The flashes are not the problem. I have three flashes of one model and four of another, so I can build at least any three-light setup with exactly the same lights. It's the fabric of the softboxes where the problem lays.





Braineack said:


> take a picture with them both on and see if it matters.
> 
> if i shoot using my softbox and an umbrella of a different manufacture, i can see the umbrella has a different WB.




It does matter. And I think the difference is bigger than between two "white" softboxes from two different manufactures. It looks as Jinbei had two different kind of fabrics on their catalogue, purposely. And at least by some online shops it's a matter of luck which one you get.


----------



## Derrel (Aug 11, 2017)

As they age, many softbopx diffusing fabrics become yellower. I have a now 30-years-old softbox from Chimera: it has gorwn VERY yellow inside, and the front panel is VERY yellow. I also have some VERY yellowed white shopot-through umbrellas from the 1980's...pretty much SUPER-yellow, about 500 Degrees Kelvin too yellow.

These are perfectly fine for Black and White work!

I dunno...the issue with so much Made in China (MIC) stuff is the variability in quality and the variation in the raw materials.

I suspect that the more-neutral-looking stuff has UV brighteners in it, that make the material LOOK whiter to the human EYE...but might not really make any difference to the camera sensor.

Sometimes, a person might WANT a slightly-yellower, warmer-toned modifier's fabric. A good case in point: I have a mix of UN-coated Speedotron flashtubes, and warmer, coated flashtubes. I've used the warmer softboxes and umbrellas I have with the UN-coated flashtubes, with good success.

I woukld TEST them out, using a fixed, set white balance on the camera. SEE for yourself if the difference is bad, or even notable. See how many degrees Kelvin the difference actually is.


----------



## Guille77 (Aug 15, 2017)

So I did a few tests today with a gray card and two identical softboxes with the mentioned white and light coloured inner and outer diffusers, mounted on two also identical Godox AD600BM studio flashes. I shot in RAW, transfered the pictures to the computer, imported them in Lightroom, and made a white balance correction clicking over the card. These are the values of the slider after the correction for both flashes:

No diffusers: 7300K/7300K. Almost identical, depending on where you click, as expected. But shouldn't they have been around 5500K? More on this later.
With outer diffuser only: 7100K/8400K
With outer and inner diffuser: 6900K/8600K

These are my conclusions according to these results. Please correct me if I'm wrong:

1) The baseline value, without diffusers, is absurdly high. I've doble checked it in another place of the room with a speedlite and the results are similar. As I've shot in RAW, camera adjustments should have no influence here. So I must assume my grey card (which I've just bought for this test) is crap, despite very good opinions in Amazon. Or is there any other explanation for this?

2) The diffusers of both softboxes are, as the naked eye already suggests, extreme, and preclude any combined use of both softboxes in the same set.
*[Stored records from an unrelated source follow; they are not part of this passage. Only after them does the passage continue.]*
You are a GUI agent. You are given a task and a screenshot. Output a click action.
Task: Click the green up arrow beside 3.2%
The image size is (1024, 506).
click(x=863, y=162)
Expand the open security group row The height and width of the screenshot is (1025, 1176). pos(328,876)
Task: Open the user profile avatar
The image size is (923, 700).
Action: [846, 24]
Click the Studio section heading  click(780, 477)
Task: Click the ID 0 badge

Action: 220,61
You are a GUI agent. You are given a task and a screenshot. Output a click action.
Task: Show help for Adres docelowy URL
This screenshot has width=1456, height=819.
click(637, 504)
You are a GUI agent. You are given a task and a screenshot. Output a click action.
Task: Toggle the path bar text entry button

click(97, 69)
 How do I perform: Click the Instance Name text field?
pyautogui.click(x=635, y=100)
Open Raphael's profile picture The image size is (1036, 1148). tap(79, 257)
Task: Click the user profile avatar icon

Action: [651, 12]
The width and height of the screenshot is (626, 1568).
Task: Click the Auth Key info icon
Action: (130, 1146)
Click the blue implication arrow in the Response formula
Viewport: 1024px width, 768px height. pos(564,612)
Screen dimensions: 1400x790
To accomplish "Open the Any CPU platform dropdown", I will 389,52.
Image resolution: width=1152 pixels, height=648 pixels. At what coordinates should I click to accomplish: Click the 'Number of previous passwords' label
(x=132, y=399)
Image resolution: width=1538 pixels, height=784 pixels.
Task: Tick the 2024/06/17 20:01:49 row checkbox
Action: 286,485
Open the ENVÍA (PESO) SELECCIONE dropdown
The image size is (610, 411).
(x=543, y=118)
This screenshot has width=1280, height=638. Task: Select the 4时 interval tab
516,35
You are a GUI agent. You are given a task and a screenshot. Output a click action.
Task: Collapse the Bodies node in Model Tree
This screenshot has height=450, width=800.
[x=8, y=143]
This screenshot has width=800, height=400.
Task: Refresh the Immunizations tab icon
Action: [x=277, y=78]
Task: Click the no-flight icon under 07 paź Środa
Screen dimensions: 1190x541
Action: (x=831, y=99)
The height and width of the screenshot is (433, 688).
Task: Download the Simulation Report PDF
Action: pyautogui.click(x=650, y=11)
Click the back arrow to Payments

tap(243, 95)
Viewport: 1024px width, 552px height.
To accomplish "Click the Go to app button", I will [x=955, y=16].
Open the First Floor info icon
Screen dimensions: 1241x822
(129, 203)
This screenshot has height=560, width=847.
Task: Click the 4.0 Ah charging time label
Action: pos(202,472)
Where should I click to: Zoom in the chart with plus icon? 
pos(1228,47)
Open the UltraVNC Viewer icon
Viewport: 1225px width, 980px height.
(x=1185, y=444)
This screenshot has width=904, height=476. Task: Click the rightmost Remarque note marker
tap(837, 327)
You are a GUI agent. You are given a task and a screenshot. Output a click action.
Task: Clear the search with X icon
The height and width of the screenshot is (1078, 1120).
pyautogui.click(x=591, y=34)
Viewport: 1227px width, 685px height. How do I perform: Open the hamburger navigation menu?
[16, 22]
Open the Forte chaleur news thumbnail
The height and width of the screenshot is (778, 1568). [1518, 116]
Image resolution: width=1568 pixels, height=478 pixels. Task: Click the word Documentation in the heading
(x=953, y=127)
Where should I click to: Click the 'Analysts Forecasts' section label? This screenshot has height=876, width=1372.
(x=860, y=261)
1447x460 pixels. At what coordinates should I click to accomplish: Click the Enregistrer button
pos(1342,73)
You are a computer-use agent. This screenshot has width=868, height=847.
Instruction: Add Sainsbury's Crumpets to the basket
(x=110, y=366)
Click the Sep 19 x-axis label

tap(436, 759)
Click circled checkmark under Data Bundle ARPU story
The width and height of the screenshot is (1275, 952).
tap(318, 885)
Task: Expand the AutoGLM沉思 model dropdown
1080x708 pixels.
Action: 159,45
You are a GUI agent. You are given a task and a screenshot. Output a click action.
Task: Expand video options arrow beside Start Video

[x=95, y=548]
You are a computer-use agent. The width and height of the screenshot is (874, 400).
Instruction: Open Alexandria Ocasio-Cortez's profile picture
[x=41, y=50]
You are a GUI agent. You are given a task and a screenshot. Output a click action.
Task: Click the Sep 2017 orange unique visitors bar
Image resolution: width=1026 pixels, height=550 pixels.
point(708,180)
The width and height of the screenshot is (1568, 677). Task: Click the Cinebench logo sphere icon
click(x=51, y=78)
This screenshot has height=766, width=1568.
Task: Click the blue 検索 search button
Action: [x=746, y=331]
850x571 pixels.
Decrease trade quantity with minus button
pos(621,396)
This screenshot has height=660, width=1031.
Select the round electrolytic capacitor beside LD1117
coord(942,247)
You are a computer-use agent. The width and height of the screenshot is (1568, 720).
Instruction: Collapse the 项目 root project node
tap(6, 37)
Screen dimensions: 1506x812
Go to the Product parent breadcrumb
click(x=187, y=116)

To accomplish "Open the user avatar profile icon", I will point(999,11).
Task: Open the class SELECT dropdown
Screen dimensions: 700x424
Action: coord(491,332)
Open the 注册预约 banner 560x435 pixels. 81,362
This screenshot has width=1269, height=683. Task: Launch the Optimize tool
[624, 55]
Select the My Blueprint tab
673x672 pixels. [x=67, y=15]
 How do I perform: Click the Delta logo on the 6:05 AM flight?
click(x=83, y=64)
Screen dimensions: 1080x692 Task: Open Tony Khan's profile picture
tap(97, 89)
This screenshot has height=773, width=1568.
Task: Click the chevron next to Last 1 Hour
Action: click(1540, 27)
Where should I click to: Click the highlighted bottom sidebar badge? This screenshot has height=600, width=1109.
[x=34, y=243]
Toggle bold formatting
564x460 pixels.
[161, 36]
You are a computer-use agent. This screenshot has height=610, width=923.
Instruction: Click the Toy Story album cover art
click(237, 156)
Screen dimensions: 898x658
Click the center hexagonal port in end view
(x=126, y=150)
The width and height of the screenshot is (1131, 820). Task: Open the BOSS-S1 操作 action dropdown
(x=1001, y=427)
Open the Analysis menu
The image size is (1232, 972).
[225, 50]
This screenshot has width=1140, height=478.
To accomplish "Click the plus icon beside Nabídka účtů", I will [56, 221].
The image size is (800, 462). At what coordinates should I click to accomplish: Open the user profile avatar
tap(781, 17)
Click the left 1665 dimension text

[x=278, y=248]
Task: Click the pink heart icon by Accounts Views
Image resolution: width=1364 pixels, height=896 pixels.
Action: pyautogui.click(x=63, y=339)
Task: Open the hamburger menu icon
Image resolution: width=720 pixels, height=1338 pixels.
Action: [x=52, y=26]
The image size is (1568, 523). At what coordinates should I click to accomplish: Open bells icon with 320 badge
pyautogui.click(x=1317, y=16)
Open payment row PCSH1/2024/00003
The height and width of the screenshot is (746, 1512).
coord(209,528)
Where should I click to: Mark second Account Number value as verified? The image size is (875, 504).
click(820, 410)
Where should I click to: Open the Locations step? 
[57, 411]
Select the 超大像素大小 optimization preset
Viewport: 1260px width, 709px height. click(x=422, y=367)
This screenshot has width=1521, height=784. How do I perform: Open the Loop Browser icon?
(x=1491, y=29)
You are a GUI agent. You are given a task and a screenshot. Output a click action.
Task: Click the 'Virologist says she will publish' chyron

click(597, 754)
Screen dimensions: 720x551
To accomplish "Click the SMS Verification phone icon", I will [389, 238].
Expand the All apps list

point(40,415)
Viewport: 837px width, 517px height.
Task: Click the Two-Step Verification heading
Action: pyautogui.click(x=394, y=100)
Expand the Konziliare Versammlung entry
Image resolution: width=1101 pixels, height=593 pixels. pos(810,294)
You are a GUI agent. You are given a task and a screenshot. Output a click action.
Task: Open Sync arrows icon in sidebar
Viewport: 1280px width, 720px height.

I also think this is not only production variability. I must actually have diffusers of two different types, with purposedly different material and color  characteristics.

3) The "white" softbox lowers the temperature of the bulb slightly, so from (accepting the theoretical color temperature of the flashes) 5500K you actually get around 5100K. The "yellow" softbox raises it up to 6800K.

So the conclusion is, I should get rid of all of the toolboxes with one or the other kind of diffuser. The question is, which one? I think you more often need a slightly warmer light than a colder one when you want to combine it with natural light outdoors (and maybe that's the reasoning behing Jinbei offering such different diffusers). The change of +1300K of the yellow diffusers is rather extreme, but I see few reasons for wanting a -400K correction on the light source either.

Any suggestions is welcome. Thanks a lot!


----------



## Designer (Aug 15, 2017)

Guille77 said:


> Any suggestions is welcome.


Gray is gray, as long as it has no color tint either way.  White also works well.  

Why not perform an experiment of sorts?  Line up all your softboxes in a line adjacent to each other (touching is fine) with the fronts all in a line, and at about the same height.  Set all of them to the same power setting and snap a shot.  Post that shot on here so we can see the difference in color for ourselves.  

We might not be able to solve the problem, but right now all we're doing is guessing what they look like.  

You've got one hour, and your time starts ... NOW!


----------



## Derrel (Aug 15, 2017)

You shot in raw: but how was the camera's white balance set? Did you set the WB manually, or let it run in auto?


----------



## Guille77 (Aug 16, 2017)

Designer said:


> Guille77 said:
> 
> 
> > Any suggestions is welcome.
> ...



... which may well be the case with a low quality card.




Designer said:


> Why not perform an experiment of sorts? Line up all your softboxes in a line adjacent to each other...



I've just done it, with two softboxes. All other softboxes have diffusers like one of those too, so that's enough. Besides, I don't have so many flashes of the same kind. I'll post the results in a while.




Derrel said:


> You shot in raw: but how was the camera's white balance set? Did you set the WB manually, or let it run in auto?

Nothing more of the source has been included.